Sunday, November 8, 2009

Nu-pieds au parc

Fragment of my conversation at dinner this evening.

FRENCH GUY #1: ...dessert in the park. (To me) Hey, wouldn't that be a good title for a play? Dessert in the Park?

ME: Hmm... I don't know... There's a play called Barefoot in the Park...

FRENCH GUY #1: Barefoot in the Park? What's that about? No, don't tell me. To me--to me, Barefoot in the Park--sounds like a guy who, he is barefoot in the park because his wife was about to discover him in the apartment of his mistress, and he had to run out of there as fast as he could, and he didn't have time to put on his shoes.

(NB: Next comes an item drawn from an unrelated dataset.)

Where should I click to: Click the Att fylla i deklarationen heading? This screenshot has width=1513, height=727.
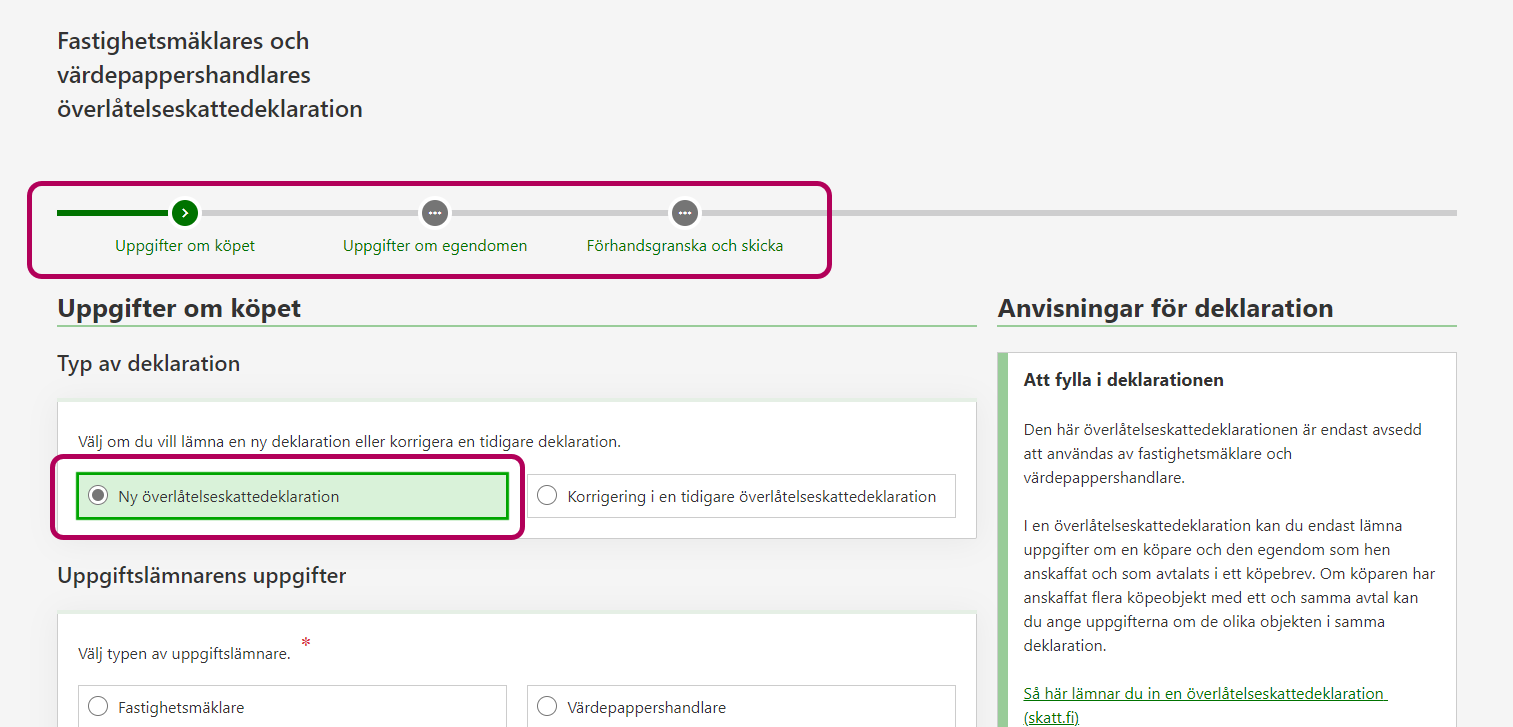point(1123,380)
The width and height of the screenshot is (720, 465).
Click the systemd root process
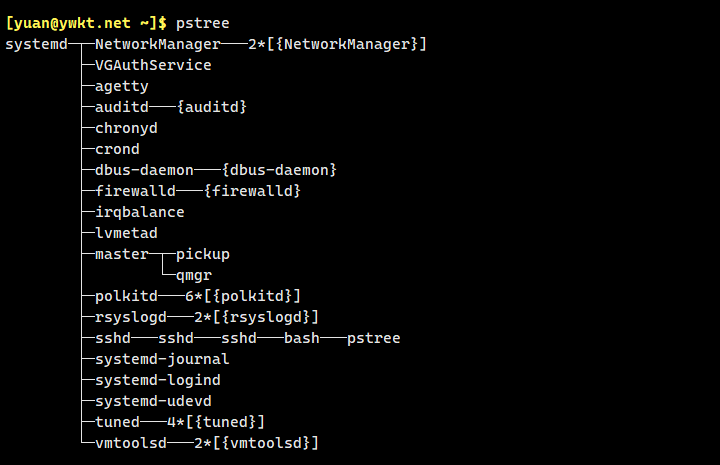pos(36,44)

ME: (Laughing) That is so French... No offense, but that's like the classic French farce scenario, right? Feydeau--

FRENCH GUY #1: So that is not the play, Barefoot in the Park?

ME: No, what it's really about is this free-spirited girl who marries a kind of buttoned-up guy, so she's the one who goes barefoot in the park--

FRENCH GUY #1: Ah yes. The clash of cultures...

ME: Lifestyles...

FRENCH GUY #1: ...East Coast businessman and California hippie--

ME: Yeah. The play is from the '60s so, you know, the hippie thing was just starting out.

FRENCH GUY #2: I still think Dessert in the Park is a better title.

FRENCH GUY #1: Yes!

FRENCH GUY #2: Because Barefoot in the Park--"barefoot" is not a very pretty word, in English, is it?

FRENCH GUY #1: And Barefoot in the Park--that's too plain. There is no ambiguity.

FRENCH GUY #2: But Dessert in the Park, that makes you curious. It leaves you with questions. It could be food, right, the dessert they are having--

FRENCH GUY #1: "Dessert" is a good word--

FRENCH GUY #2: Or it could be sex.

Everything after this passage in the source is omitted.